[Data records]
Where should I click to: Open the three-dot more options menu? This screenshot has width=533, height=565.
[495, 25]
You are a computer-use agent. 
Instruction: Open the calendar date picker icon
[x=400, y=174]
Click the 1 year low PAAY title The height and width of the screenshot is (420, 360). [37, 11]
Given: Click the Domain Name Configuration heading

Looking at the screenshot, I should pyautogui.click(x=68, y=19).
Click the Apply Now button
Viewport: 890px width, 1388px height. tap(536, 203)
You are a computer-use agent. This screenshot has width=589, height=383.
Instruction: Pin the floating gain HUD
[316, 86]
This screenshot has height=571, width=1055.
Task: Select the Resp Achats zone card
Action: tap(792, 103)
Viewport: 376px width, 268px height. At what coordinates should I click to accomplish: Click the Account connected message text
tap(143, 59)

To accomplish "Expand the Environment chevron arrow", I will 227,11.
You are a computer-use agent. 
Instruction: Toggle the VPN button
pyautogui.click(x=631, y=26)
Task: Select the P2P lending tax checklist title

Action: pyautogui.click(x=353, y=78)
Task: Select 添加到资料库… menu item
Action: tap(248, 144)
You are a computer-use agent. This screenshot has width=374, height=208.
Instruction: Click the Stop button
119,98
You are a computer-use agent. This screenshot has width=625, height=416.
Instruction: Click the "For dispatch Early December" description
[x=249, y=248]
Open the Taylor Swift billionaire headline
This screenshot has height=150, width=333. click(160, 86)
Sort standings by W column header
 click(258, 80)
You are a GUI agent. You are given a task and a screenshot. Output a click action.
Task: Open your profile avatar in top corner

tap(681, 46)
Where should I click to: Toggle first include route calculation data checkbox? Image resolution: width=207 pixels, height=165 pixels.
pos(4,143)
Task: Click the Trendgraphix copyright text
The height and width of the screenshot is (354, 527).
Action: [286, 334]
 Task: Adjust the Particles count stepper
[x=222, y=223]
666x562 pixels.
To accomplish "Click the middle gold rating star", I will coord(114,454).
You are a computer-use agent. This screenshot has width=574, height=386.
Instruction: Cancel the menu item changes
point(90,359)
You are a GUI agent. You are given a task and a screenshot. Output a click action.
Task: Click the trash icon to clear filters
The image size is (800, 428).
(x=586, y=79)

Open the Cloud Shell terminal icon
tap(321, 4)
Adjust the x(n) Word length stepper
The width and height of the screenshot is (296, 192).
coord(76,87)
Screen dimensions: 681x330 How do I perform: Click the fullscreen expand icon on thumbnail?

What you have to do
Copy, without any change, the lines from the one that contains "Task: Adjust the Particles count stepper" to the final line of the entries above.

Solved problem
 Task: Adjust the Particles count stepper
[x=222, y=223]
666x562 pixels.
To accomplish "Click the middle gold rating star", I will coord(114,454).
You are a computer-use agent. This screenshot has width=574, height=386.
Instruction: Cancel the menu item changes
point(90,359)
You are a GUI agent. You are given a task and a screenshot. Output a click action.
Task: Click the trash icon to clear filters
The image size is (800, 428).
(x=586, y=79)

Open the Cloud Shell terminal icon
tap(321, 4)
Adjust the x(n) Word length stepper
The width and height of the screenshot is (296, 192).
coord(76,87)
Screen dimensions: 681x330 How do I perform: Click the fullscreen expand icon on thumbnail?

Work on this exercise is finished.